Edmund Husserl, the founder of phenomenology, declared Edith Stein the best doctoral student he ever had (even abler than Heidegger, who was also his pupil at the time). A prayerful woman of deep spirituality and authentic mystical experience, she remained an influential, active philosopher all her life. Though born and raised in a very religious Jewish family in Germany, she not only converted to Catholicism, but became a Carmelite nun and followed in the footsteps of Teresa of Avila and John of the Cross.
Edith Stein vigorously opposed Nazism from the outset and urged Pope Pius XI to put the church on record against Hitler. A model Catholic, a brilliant intellectual, yet a profoundly humble soul, she affirmed her solidarity with her suffering Jewish people no matter the cost. Edith Stein was arrested by the Nazis at a Carmelite convent at Echt in Holland and sent to her death at Auschwitz.

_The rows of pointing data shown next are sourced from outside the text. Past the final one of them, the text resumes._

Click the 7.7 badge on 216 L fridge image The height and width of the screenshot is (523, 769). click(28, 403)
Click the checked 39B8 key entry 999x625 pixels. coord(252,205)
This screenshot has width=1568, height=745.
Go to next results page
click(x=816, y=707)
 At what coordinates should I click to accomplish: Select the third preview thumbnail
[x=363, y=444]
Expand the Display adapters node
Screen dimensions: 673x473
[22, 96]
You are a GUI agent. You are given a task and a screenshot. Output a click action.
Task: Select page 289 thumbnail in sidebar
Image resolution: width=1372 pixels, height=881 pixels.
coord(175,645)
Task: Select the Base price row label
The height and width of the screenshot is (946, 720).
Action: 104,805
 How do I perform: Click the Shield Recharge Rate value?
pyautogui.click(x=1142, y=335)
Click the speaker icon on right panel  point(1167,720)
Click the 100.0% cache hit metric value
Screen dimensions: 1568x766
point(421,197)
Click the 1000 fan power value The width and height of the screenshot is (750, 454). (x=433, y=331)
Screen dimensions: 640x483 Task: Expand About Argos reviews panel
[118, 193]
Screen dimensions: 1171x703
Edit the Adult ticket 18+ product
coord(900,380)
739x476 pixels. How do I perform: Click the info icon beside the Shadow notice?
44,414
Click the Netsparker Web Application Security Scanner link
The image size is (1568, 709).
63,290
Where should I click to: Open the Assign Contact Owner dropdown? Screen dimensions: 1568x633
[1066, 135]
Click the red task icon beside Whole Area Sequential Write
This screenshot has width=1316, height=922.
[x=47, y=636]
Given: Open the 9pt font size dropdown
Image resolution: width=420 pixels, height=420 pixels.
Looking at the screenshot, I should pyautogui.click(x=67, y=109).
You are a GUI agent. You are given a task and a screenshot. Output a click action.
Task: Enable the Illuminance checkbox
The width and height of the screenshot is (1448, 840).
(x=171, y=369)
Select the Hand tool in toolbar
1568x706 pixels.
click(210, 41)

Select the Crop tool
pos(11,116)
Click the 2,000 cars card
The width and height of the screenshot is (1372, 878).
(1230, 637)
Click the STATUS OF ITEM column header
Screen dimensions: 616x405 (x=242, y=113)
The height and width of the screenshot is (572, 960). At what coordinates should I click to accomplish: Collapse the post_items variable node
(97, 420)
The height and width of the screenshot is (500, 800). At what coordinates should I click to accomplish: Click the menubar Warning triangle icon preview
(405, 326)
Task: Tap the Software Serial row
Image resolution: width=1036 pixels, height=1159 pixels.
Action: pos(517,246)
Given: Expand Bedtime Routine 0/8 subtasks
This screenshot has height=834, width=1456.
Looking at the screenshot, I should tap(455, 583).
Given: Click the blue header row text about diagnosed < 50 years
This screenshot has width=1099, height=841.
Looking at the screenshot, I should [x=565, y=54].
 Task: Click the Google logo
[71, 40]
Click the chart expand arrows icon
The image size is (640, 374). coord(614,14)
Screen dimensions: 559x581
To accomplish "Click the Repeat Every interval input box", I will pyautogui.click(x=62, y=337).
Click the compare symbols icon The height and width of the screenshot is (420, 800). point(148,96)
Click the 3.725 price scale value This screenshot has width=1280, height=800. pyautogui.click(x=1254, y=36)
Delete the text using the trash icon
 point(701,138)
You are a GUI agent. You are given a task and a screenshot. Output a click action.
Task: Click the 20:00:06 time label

Waltraud Herbstrith has fashioned a warm, memorable portrait of this woman who, as Jesuit philosopher Jan Nota points out in the introduction, discovered in Christ the meaning of human existence and suffering ... Edith Stein was one of those Christians who lived out of a hope transcending optimism and pessimism. Hers is a voice that speaks powerfully to all of us today, and a life that stands as testimony to the profoundest values of human existence, the significance of the individual, and the truths of faith that can reconcile Christian and Jew, philosophy and religion, oppressor and oppressed to heal a troubled world.